Colour Universals

Why there are no `colour universals’ in language and thought

Author: Wierzbicka, Anna

Source: The Journal of the Royal Anthropological Institute, Volume 14, Number 2, June 2008 , pp. 407-425(19)

Publisher: Blackwell Publishing

 

Abstract:

Do all people live in a world full of colours? Perceptually, yes (unless they are visually impaired), but conceptually, no: there are many languages which have no word for `colour’ and in which the question `what colour is it?’ cannot be asked and presumably does not arise. Yet the powerful and still immensely influential theory of Berlin and Kay assumes otherwise. While building on my earlier work on colour semantics, this article brings new evidence against the Berlin and Kay paradigm, and presents a fundamentally different approach. The new data on which the argument is based come from Australian languages.

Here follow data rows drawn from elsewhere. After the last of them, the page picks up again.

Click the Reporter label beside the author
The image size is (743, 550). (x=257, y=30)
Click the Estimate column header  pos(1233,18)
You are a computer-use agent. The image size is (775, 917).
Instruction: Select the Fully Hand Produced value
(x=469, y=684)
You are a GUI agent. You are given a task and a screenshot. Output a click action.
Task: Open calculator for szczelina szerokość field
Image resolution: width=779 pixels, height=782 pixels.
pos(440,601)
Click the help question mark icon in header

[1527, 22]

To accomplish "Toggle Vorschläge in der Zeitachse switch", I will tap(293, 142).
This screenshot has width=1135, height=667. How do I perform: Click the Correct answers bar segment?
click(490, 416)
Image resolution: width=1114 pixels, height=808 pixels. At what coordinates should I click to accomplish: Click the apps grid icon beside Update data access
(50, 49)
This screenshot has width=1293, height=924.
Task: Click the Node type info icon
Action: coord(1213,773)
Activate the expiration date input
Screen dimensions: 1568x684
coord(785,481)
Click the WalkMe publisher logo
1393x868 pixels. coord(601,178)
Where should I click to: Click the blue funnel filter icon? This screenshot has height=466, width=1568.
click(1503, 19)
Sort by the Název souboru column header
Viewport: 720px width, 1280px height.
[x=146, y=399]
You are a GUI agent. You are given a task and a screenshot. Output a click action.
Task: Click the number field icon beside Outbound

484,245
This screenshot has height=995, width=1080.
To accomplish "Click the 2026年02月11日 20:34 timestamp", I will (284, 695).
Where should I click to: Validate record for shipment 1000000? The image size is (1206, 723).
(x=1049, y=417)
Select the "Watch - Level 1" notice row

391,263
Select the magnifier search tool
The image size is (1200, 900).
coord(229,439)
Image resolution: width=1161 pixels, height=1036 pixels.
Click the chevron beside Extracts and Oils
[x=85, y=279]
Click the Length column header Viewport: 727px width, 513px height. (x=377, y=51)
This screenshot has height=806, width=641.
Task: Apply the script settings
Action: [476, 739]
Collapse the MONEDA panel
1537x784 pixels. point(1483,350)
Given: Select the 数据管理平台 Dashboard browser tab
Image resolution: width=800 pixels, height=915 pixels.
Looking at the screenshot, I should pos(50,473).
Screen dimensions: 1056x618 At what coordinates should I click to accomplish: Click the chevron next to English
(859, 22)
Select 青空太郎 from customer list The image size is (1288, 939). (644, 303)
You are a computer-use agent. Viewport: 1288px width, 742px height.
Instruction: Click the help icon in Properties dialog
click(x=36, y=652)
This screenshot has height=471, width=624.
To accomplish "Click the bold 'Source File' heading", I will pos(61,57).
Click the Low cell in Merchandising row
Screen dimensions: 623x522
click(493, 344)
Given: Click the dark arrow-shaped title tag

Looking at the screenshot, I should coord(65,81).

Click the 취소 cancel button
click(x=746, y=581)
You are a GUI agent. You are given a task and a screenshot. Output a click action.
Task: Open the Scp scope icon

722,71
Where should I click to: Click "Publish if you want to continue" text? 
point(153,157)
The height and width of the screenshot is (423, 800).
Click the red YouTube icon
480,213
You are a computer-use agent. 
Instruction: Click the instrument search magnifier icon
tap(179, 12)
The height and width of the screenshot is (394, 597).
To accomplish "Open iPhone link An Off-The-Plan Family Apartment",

In particular, the article presents a detailed study of the visual world reflected in the Australian language Warlpiri and in Warlpiri ways of speaking, showing that while Warlpiri people have no `colour-talk’ (and no `colour-practices’), they have a rich visual discourse of other kinds, linked with their own cultural practices. It also offers a methodology for identifying indigenous meanings without the grid of the English concept `colour’, and for revealing `the native’s point of view’. Résumé

Tout le monde vit-il dans un monde plein de couleurs ? Du point de vue de la perception, la réponse est oui (sauf en cas de handicap visuel), mais au niveau des concepts, c’est non : dans de nombreuses langues, le mot « couleur » n’existe pas et la question « de quelle couleur est ceci ? » ne peut pas être posée, et ne se pose probablement même pas. Pourtant, théorie de Berlin et Kay, puissante et encore immensément influente, affirme le contraire. Tout en exploitant ses travaux antérieurs sur la sémantique des couleurs, l’auteur apporte de nouvelles preuves à l’encontre du paradigme de Berlin et Kay et présente une approche fondamentalement différente. Les nouvelles données sur lesquelles se base son argumentation proviennent des langues australiennes. L’article présente en particulier une étude détaillée du monde visuel tel qu’en rend compte la langue australienne warlpiri. Les expressions dans cette langue montrent que bien que les Warlpiri n’aient pas de « langage des couleurs » (ni de « pratique des couleurs »), ils ont un riche discours visuel à propos d’autres propriétés liées à leur propre pratique culturelle. L’article expose également une méthodologie pour identifier les significations indigènes en dehors de la grille du concept occidental de « couleur », et pour révéler « le point de vue indigène ».